A wide array of progressive groups is already coordinating efforts to ensure substantial public protest after the election to defend the vote counting. Their assumption is that Trump will try to intimidate state officials tabulating mail-in ballots by mobilizing the same sort of armed supporters who poured into midwestern capitals to protest the coronavirus lockdowns in the spring and confronted Black Lives Matter protesters over the summer. The intent on the left, if it comes to that, is to meet Trump’s demonstrators with overwhelming numbers; the goal is to establish a presence more reminiscent of the street uprisings in Eastern Europe before the fall of the Berlin Wall, or the more recent prodemocracy protests in Ukraine and Hong Kong, than of anything in modern American experience….

The prospect of massive protests on both sides is only one of many ways the contest between the parties could extend beyond Election Day in an unprecedented manner—perhaps up until Inauguration Day, on January 20. If the November 3 voting produces anything less than a blowout lead for either side—and perhaps even if it produces a blowout lead for Joe Biden—the post-election period is likely to test how far both GOP leaders and rank-and-file Republican voters will go in tolerating efforts from Trump to subvert the rules of small-d democracy.
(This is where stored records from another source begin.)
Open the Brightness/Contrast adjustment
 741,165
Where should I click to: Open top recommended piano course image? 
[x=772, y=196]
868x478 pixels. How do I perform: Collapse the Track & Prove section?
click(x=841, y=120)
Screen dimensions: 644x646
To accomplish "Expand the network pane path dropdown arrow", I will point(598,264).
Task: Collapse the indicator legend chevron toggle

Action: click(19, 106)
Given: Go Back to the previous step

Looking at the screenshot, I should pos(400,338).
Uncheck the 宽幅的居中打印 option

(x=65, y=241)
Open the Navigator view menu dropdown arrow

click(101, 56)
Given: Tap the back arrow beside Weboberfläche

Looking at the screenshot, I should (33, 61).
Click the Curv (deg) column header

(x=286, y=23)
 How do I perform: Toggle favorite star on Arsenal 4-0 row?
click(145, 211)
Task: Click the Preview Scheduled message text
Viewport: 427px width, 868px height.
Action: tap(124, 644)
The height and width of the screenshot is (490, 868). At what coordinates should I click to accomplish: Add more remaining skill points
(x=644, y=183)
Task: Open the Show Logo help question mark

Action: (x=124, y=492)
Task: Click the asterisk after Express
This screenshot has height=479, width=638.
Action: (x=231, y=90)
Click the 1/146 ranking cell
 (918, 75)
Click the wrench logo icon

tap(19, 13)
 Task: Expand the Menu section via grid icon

On that front, a new study from the Vanderbilt University political scientist Larry M. Bartels offers important—and ominous—findings. Bartels found that antidemocratic and authoritarian ideas have secured a substantial foothold within the GOP’s electoral coalition. In a national survey he conducted in January, just over half of Republican voters (including both self-identified Republicans and independents who lean toward the party) strongly or somewhat agreed with the statement that “the traditional American way of life is disappearing so fast that we may have to use force to save it.” Just under half agreed that “strong leaders sometimes have to bend the rules in order to get things done.” About two in five agreed that “a time will come when patriotic Americans have to take the law into their own hands.” And almost three-fourths concurred that “it is hard to trust the results of elections when so many people will vote for anyone who offers a handout.”

Strikingly, less than one-fourth of Republicans disagreed with any of these statements. (No more than 8 percent strongly disagreed with any of them.) The rest described themselves as unsure.

Equally remarkable in Bartels’s research: The key predictor of which Republicans were most receptive to ditching democratic rules wasn’t age or education or any other demographic factor. Instead, hostility toward the nation’s growing racial and ethnic diversity—the central chord of Trump’s messaging—was the single best predictor of a willingness to abandon democratic precepts. Close behind was hostility toward cultural change, such as greater acceptance of gay rights.